* **TEXTO BASE**:
------------

JurisprudênciaIA

Superior Tribunal de Justiça

Acórdão

Relator(a)
Ministro Gilson Dipp
Órgão julgador
Quinta Turma
Data do julgamento
07/02/2012
Data de publicação
14/02/2012

STJ – Acórdão, Rel. Ministro Gilson Dipp, Quinta Turma, j. 07/02/2012, p. 14/02/2012

Ementa

CRIMINAL. HABEAS CORPUS. TRÁFICO DE ENTORPECENTES. APELO EM LIBERDADE. IMPOSSIBILIDADE. ART. 44 DA LEI 11.343/006. RÉU QUE PERMANECEU PRESO DURANTE A TRAMITAÇÃO DO FEITO. REDUTOR DA PENA. PRESENÇA DAS CIRCUNSTÂNCIAS NECESSÁRIAS PARA A CONCESSÃO DA BENESSE NÃO RECONHECIDA PELAS INSTÂNCIAS ORDINÁRIAS. FLAGRANTE ILEGALIDADE NÃO EVIDENCIADA. MAIORES INCURSÕES QUE DEMANDARIAM REVOLVIMENTO DO CONJUNTO FÁTICO-COMPROBATÓRIO. REGIME PRISIONAL DEVIDAMENTE MOTIVADO. DOSIMETRIA DA PENA QUE SERÁ OBJETO DE ANÁLISE DO JULGAMENTO DO APELO DEFENSIVO. ORDEM DENEGADA. I. Em que pese o Supremo Tribunal Federal, nos autos do Recurso Extraordinário n.º 601.384/RS, ter se manifestado pela existência de repercussão geral, a constitucionalidade do art. 44 da Lei 11.343/06 ainda não foi dirimida, devendo prevalecer o entendimento consolidado no âmbito desta Turma até o julgamento final da matéria pelo Pretório Excelso, no sentido da existência de vedação expressa à concessão de liberdade provisória aos acusados pela prática do delito de tráfico de entorpecentes. II. Considerando-se a validade da proibição prevista no art. 44 da Lei n.º 11.343/2006 no que se refere à concessão de liberdade provisória, conclui-se também pela vedação ao apelo em liberdade a réu que não pode ser beneficiado com o direito à liberdade provisória (Precedentes). III. Compete ao Julgador, após a análise dos requisitos estipulados no § 4º do art. 33 da Lei 11.343/06, verificar a viabilidade da aplicação do redutor de pena, bem como fixar quantum de redução pertinente ao caso, levando em consideração, inclusive, o montante de droga que restou apreendido em posse do agente. IV. Tendo sido afastada a possibilidade de concessão ao paciente do benefício pelas instâncias ordinárias, há que reconhecer que maiores considerações acerca do tema revolvimento do conjunto fático-comprobatório, já que não restou evidenciada flagrante nulidade a ser reparada na via do habeas corpus. V. No tocante ao regime prisional, não se infere ilegalidade na imposição do regime inicialmente fechado para o desconto da sanção corporal, com esteio na redação do art. 2º da Lei dos Crimes Hediondos. VI. Dosimetria da pena que será objeto de análise detida no bojo da apelação criminal nº 008648-04.2011.8.26.0577, que aguarda julgamento perante o Tribunal de Justiça do Estado de São Paulo. VII. Ordem denegada, nos termos do voto do Relator. (HC n. 227.334/SP, relator Ministro Gilson Dipp, Quinta Turma, julgado em 7/2/2012, DJe de 14/2/2012.)

------------

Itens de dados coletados
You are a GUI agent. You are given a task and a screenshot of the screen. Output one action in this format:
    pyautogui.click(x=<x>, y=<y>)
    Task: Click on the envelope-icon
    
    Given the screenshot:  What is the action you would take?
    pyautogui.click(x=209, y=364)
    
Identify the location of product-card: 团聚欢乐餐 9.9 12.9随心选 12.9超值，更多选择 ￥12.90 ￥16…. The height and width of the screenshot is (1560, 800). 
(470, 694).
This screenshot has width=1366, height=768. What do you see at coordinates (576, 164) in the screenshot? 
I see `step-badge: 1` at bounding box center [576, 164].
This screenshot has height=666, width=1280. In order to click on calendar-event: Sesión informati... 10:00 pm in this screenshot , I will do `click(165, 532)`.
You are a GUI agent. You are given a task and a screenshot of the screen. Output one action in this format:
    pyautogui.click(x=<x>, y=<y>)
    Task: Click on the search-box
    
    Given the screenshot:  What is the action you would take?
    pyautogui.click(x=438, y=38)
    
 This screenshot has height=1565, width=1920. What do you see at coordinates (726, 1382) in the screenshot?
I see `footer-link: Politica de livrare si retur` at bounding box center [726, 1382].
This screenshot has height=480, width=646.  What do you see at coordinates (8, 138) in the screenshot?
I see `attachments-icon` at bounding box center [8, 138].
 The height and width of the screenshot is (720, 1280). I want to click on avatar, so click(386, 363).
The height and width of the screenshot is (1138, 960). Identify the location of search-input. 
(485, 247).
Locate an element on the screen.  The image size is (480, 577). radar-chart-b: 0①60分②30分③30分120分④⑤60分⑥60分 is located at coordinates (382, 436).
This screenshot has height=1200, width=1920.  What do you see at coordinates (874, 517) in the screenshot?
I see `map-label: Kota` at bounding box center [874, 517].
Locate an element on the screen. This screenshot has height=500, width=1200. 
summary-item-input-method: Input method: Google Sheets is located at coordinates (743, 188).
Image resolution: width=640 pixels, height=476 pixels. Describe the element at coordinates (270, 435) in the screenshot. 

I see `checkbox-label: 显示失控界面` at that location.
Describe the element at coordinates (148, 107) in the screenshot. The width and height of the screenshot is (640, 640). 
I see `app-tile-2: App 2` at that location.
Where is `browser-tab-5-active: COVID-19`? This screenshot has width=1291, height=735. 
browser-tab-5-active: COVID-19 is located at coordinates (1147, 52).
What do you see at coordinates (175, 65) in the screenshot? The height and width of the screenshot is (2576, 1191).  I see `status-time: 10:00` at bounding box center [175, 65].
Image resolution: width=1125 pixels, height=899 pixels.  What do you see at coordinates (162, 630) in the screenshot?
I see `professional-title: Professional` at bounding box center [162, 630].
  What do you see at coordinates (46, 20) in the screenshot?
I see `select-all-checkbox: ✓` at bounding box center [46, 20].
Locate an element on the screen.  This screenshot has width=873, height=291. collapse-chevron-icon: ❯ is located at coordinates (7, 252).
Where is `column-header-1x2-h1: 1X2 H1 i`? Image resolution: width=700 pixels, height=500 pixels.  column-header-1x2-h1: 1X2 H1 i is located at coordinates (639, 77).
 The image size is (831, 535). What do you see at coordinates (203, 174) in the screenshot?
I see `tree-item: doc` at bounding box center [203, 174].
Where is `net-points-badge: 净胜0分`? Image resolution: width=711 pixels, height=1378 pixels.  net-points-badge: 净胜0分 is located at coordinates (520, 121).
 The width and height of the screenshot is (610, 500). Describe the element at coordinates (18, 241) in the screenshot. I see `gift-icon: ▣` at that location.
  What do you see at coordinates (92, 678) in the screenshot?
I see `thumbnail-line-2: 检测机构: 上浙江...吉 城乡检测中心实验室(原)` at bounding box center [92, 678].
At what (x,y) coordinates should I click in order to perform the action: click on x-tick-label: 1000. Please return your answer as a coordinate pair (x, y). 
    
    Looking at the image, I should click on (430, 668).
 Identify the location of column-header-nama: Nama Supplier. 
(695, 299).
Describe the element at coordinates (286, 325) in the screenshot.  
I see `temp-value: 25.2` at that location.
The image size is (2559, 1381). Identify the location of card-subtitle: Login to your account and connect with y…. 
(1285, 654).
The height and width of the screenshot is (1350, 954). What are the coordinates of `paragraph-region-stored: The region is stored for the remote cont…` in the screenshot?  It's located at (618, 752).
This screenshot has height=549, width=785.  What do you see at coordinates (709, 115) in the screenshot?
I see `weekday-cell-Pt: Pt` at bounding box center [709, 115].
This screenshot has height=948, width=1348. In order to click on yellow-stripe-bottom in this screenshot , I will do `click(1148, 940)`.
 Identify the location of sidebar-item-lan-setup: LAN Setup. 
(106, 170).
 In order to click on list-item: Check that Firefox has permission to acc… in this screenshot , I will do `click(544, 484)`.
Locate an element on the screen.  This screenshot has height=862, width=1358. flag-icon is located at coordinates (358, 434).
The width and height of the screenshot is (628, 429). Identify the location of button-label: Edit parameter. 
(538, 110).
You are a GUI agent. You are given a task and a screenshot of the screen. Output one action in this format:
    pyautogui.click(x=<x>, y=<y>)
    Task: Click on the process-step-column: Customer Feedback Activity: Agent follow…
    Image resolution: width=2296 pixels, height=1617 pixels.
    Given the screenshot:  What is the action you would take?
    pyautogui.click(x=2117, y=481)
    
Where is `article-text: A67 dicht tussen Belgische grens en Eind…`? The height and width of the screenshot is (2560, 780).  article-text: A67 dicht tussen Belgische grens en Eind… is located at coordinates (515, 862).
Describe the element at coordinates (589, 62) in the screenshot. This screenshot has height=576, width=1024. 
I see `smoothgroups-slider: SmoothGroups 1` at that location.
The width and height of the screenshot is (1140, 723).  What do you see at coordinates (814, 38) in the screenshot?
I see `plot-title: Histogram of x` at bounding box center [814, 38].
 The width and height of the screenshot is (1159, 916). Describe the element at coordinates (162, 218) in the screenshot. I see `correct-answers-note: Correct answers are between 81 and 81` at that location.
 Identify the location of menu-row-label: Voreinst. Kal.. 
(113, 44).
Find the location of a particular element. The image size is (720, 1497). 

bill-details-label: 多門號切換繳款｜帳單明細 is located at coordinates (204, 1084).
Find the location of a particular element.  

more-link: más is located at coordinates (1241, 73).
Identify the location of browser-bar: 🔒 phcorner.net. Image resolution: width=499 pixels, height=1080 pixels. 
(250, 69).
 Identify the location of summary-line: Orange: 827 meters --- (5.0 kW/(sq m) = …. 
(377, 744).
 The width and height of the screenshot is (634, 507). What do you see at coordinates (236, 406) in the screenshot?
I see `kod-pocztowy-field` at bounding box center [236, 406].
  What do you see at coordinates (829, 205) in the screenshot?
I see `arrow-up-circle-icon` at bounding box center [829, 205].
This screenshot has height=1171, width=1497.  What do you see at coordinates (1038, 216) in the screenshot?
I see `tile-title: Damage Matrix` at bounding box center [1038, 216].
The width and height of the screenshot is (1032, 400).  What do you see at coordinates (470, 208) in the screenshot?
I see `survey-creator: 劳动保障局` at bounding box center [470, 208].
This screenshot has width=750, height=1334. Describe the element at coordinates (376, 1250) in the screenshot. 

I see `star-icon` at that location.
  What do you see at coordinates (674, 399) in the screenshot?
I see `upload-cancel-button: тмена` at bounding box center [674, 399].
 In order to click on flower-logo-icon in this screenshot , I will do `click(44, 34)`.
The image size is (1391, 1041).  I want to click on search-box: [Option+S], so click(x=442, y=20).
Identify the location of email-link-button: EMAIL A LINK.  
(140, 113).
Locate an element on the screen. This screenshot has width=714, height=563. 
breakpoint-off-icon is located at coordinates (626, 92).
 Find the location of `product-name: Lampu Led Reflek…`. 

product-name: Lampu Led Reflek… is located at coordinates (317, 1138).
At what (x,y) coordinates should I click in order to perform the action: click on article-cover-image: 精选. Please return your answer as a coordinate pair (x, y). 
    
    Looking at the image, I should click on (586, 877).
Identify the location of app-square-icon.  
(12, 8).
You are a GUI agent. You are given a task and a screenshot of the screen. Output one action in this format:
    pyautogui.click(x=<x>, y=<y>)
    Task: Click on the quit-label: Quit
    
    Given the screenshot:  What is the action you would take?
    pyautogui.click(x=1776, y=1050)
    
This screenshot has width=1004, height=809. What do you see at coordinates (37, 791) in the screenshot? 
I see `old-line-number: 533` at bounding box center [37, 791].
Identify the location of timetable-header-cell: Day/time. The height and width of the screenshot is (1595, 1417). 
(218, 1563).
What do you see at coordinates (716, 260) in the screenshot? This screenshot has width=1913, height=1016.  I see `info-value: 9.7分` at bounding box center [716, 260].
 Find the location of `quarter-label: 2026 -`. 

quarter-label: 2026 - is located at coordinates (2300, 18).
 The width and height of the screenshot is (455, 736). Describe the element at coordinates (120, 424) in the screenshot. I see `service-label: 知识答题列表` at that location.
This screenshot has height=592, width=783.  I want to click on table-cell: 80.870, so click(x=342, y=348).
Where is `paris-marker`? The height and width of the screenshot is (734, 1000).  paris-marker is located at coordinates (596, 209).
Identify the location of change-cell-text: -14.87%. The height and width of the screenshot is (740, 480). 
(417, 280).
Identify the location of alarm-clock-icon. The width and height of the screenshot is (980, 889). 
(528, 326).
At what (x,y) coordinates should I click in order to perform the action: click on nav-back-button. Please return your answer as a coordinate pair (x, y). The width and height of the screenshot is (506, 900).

------------

* **O QUE FAZER**: Traduza para o inglês esta frase da ementa do acórdão: "No tocante ao regime prisional, não se infere ilegalidade na imposição do regime inicialmente fechado para o desconto da sanção corporal, com esteio na redação do art. 2º da Lei dos Crimes Hediondos."

* **SUA RESPOSTA**: Regarding the prison regime, no illegality is found in imposing an initially closed regime for serving the custodial sentence, based on the wording of Article 2 of the Heinous Crimes Law.